Tasks for this exercise.
1. Summarize the passage on friction and wear in two sentences.
2. Proceed with the passage on friction and wear, picking up after its last sentence.

Passage provided.
%%
Friction and wear have four important characteristics:

  • Friction is the energy dissipation without remnant changes to the sliding bodies or their microstructure
  • Wear implies the creation of wear particles, changes to the subsurface microstructure of the sliding bodies or/and the evolution of a surface roughness. All three wear contributions can lead to a further increase in the friction.
  • Lubrication, either solid or liquid, reduces the friction, cools the contact and carries wear particles away.
  • Although the initial surface might visually appear smooth a roughness on the micrometer length scale exists. Therefore, in real engineering applications micrometer asperities of both sliding bodies develop contact and interact. To the contrary, the interaction of atomically flat surfaces only occurs in very few applications.
%%
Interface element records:
%%
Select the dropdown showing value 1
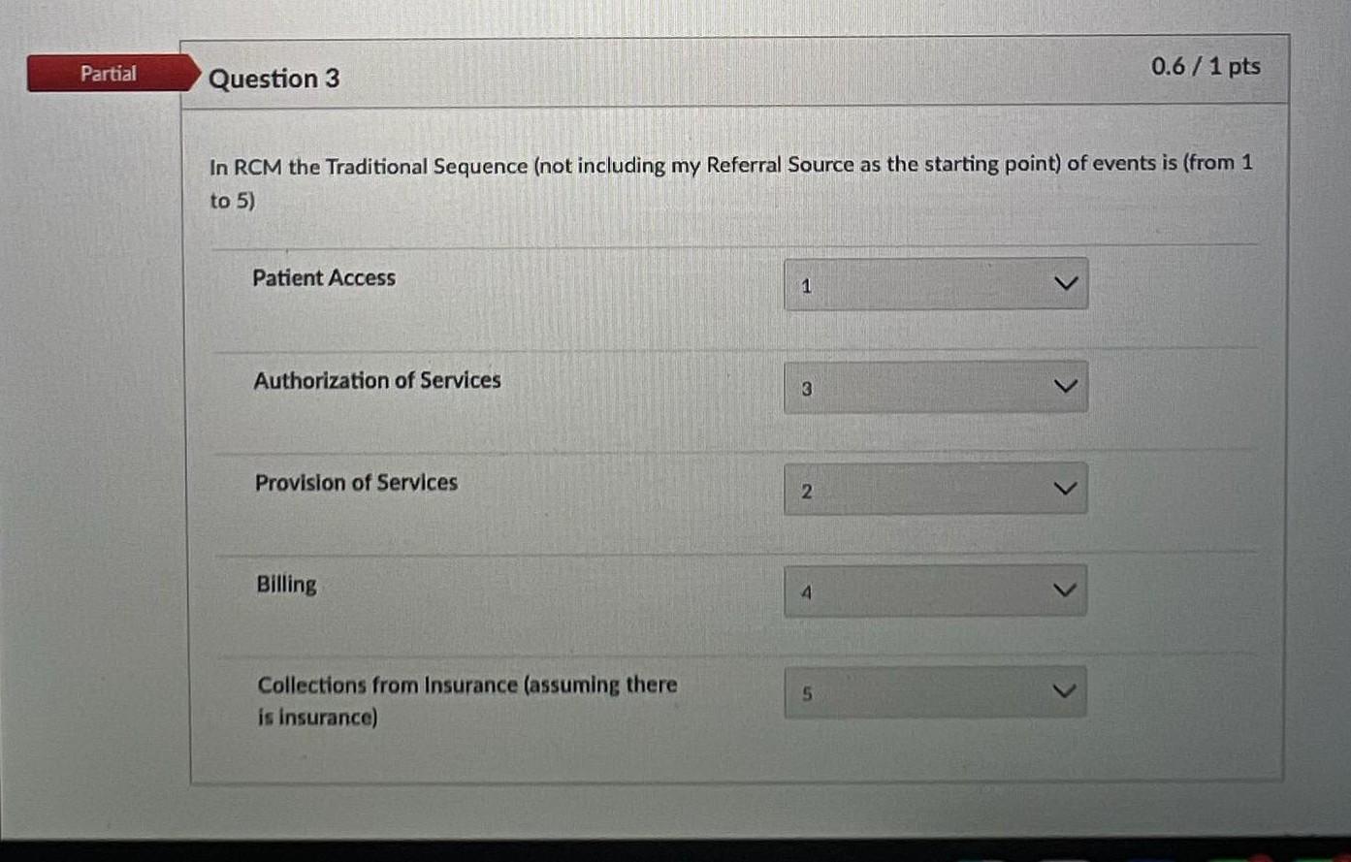The image size is (1351, 862). [934, 283]
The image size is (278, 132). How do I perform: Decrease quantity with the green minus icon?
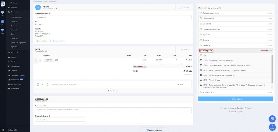[38, 84]
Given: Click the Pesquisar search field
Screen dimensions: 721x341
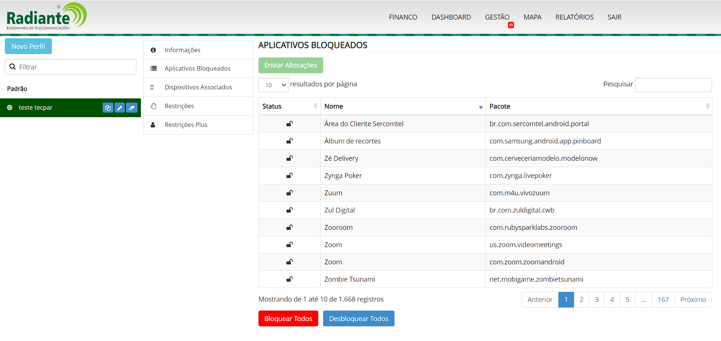Looking at the screenshot, I should click(673, 85).

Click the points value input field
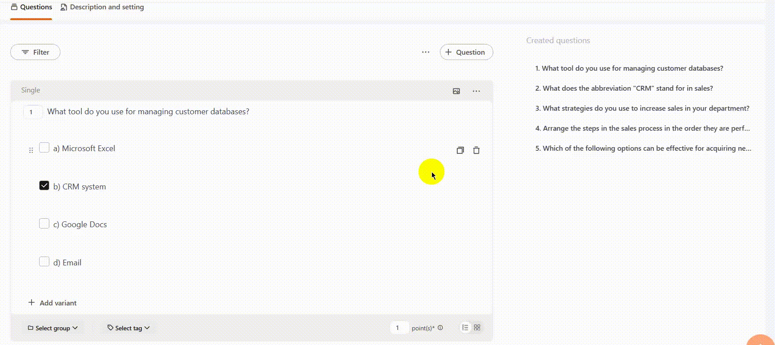(398, 328)
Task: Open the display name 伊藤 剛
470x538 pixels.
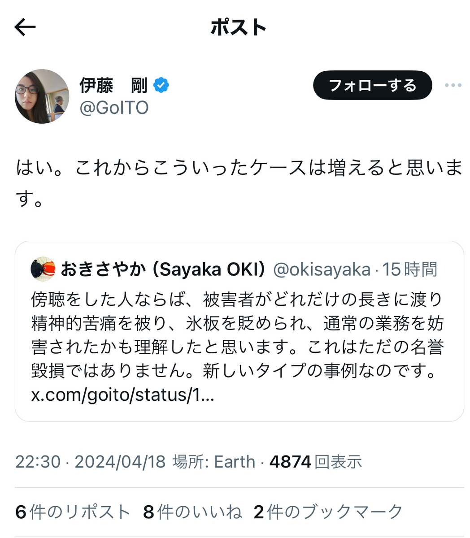Action: tap(114, 85)
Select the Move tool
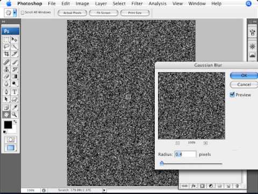Screen dimensions: 258x194 point(15,39)
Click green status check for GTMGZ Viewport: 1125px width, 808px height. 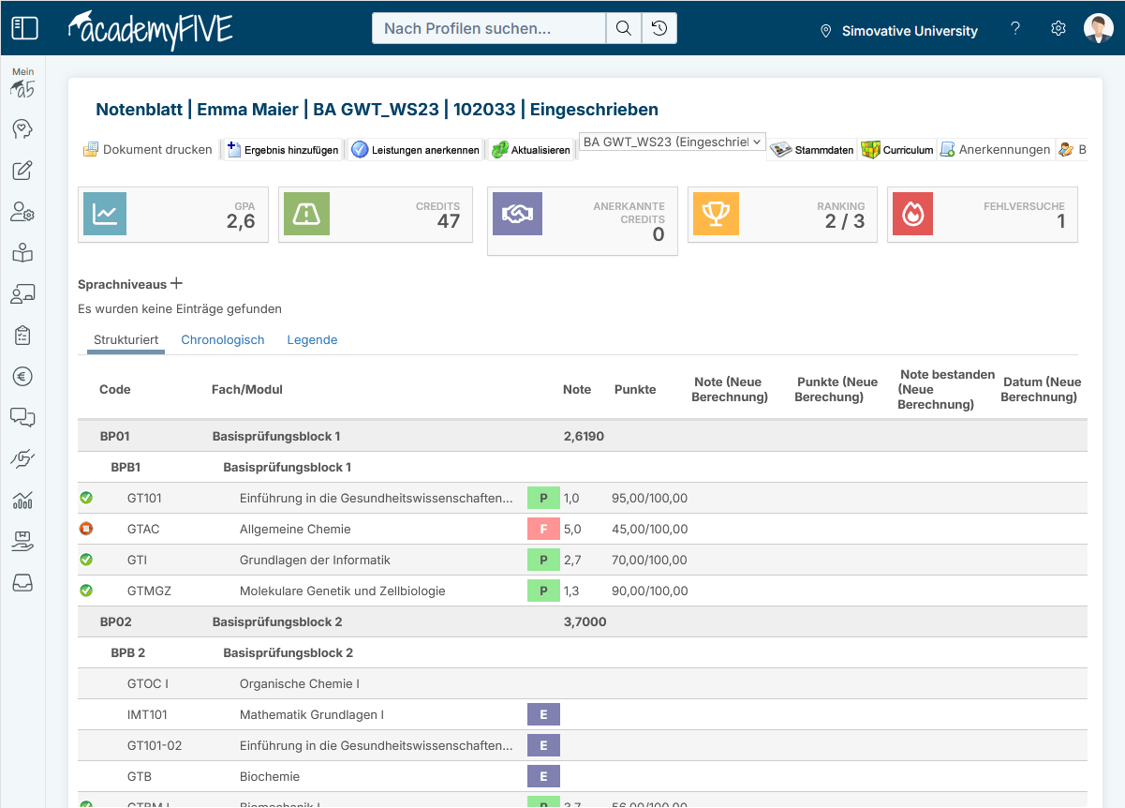86,591
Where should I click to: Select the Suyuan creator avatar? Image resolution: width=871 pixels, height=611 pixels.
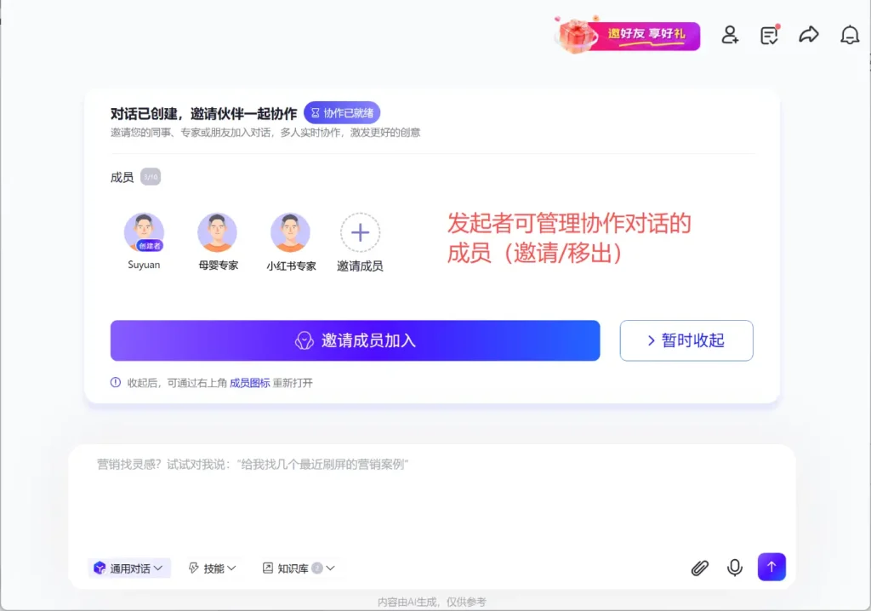point(144,232)
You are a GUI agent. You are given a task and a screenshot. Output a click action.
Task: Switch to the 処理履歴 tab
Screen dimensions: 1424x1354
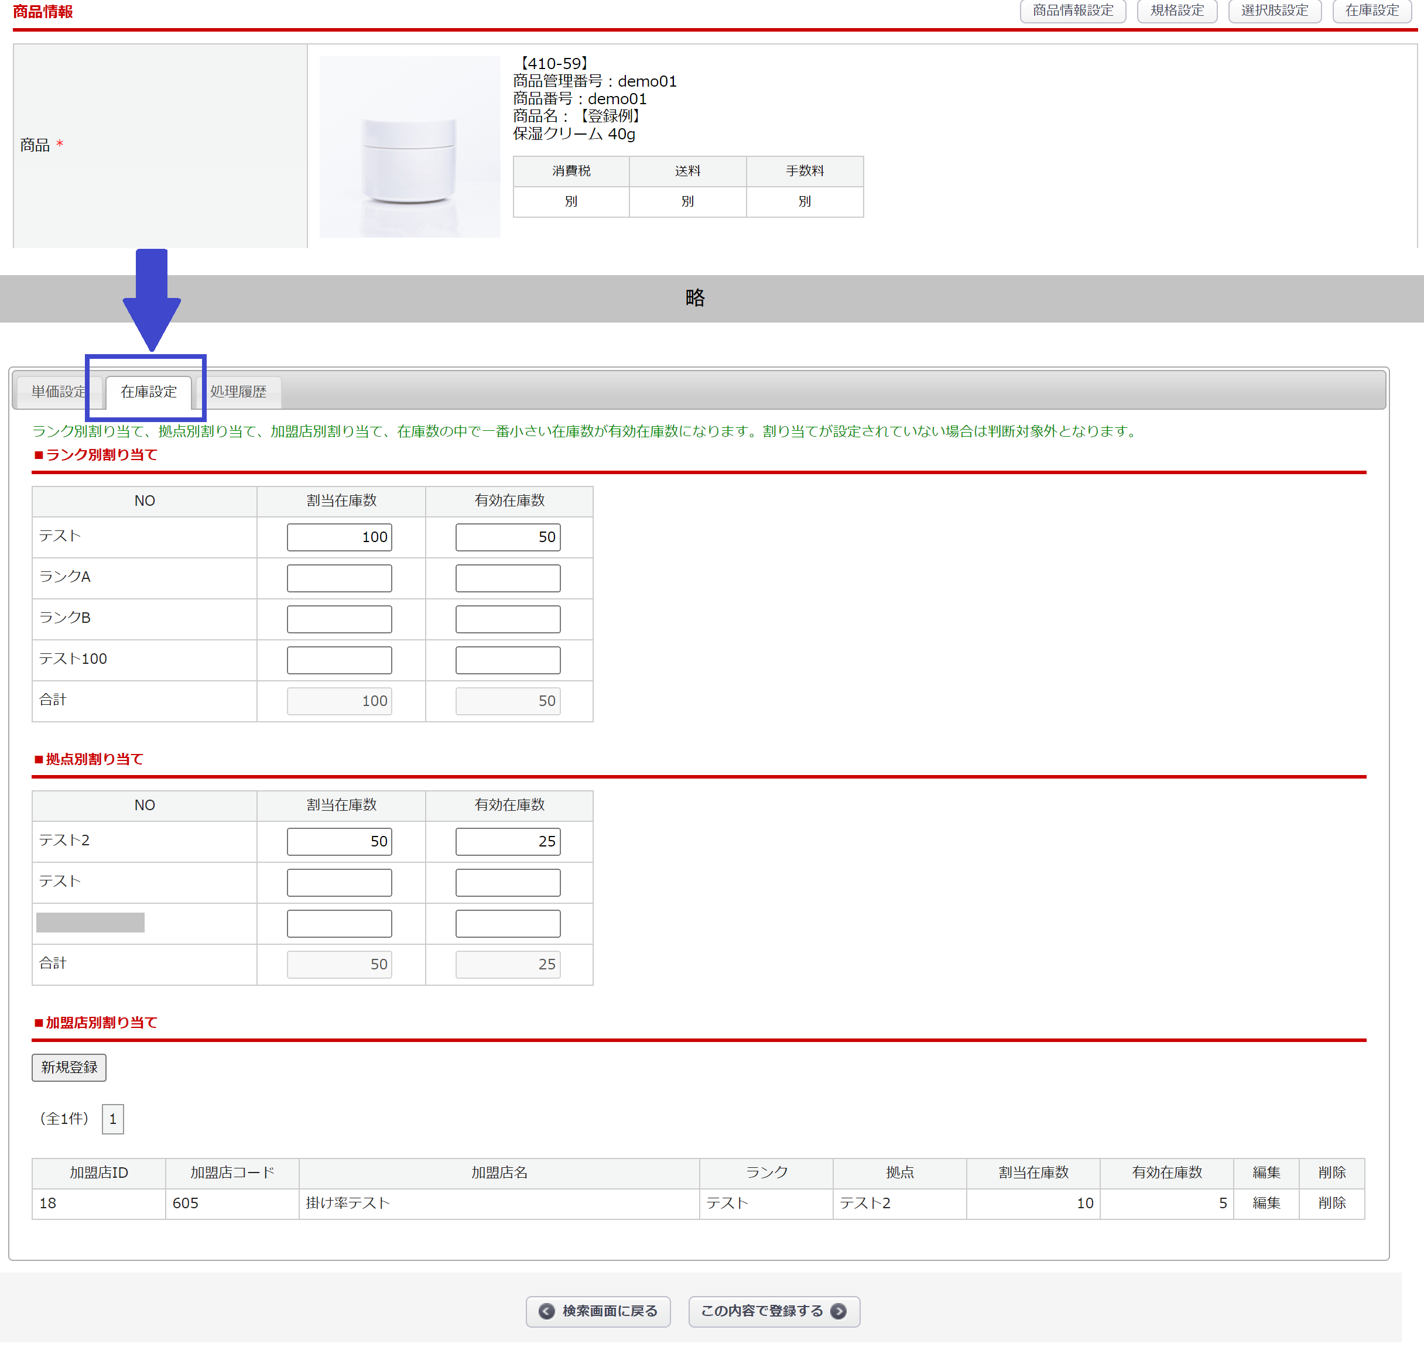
%%
Answers below.
1. Friction dissipates energy without leaving lasting changes to the sliding bodies or their microstructure, while wear creates particles, alters the subsurface microstructure, or roughens the surface, and all three can further increase friction. Solid or liquid lubrication reduces friction, cools the contact, and carries wear particles away, and because even visually smooth surfaces have micrometer-scale roughness, real engineering contact occurs between asperities, with atomically flat surfaces interacting in only very few applications.

2.
The Nanotribology group of the "Structure and Nano-/Micromechanics of Materials" Department at the Max-Planck-Institut für Eisenforschung investigates the contact of a single micrometer asperity and uses that knowledge to further the understanding the tribology induced microstructure. To this end we experimentally study the wear during a single stroke or during reciprocating strokes in different steels.

We investigate:

  • How the microstructure of the material evolves: does the grain size decrease;
  • How the scratching depth and the friction coefficient depend on the applied force and the contact radius of the asperity;
  • How plasticity is initiated in the grains and how grain boundaries influence the plasticity around the scratch;
  • How lubrication and humidity influence friction and wear.

In addition to external researchers, our collaborators in the Max-Planck-Institut für Eisenforschung are:

  • Dr. Roters (MA Department) to investigate the grain orientation dependent plasticity.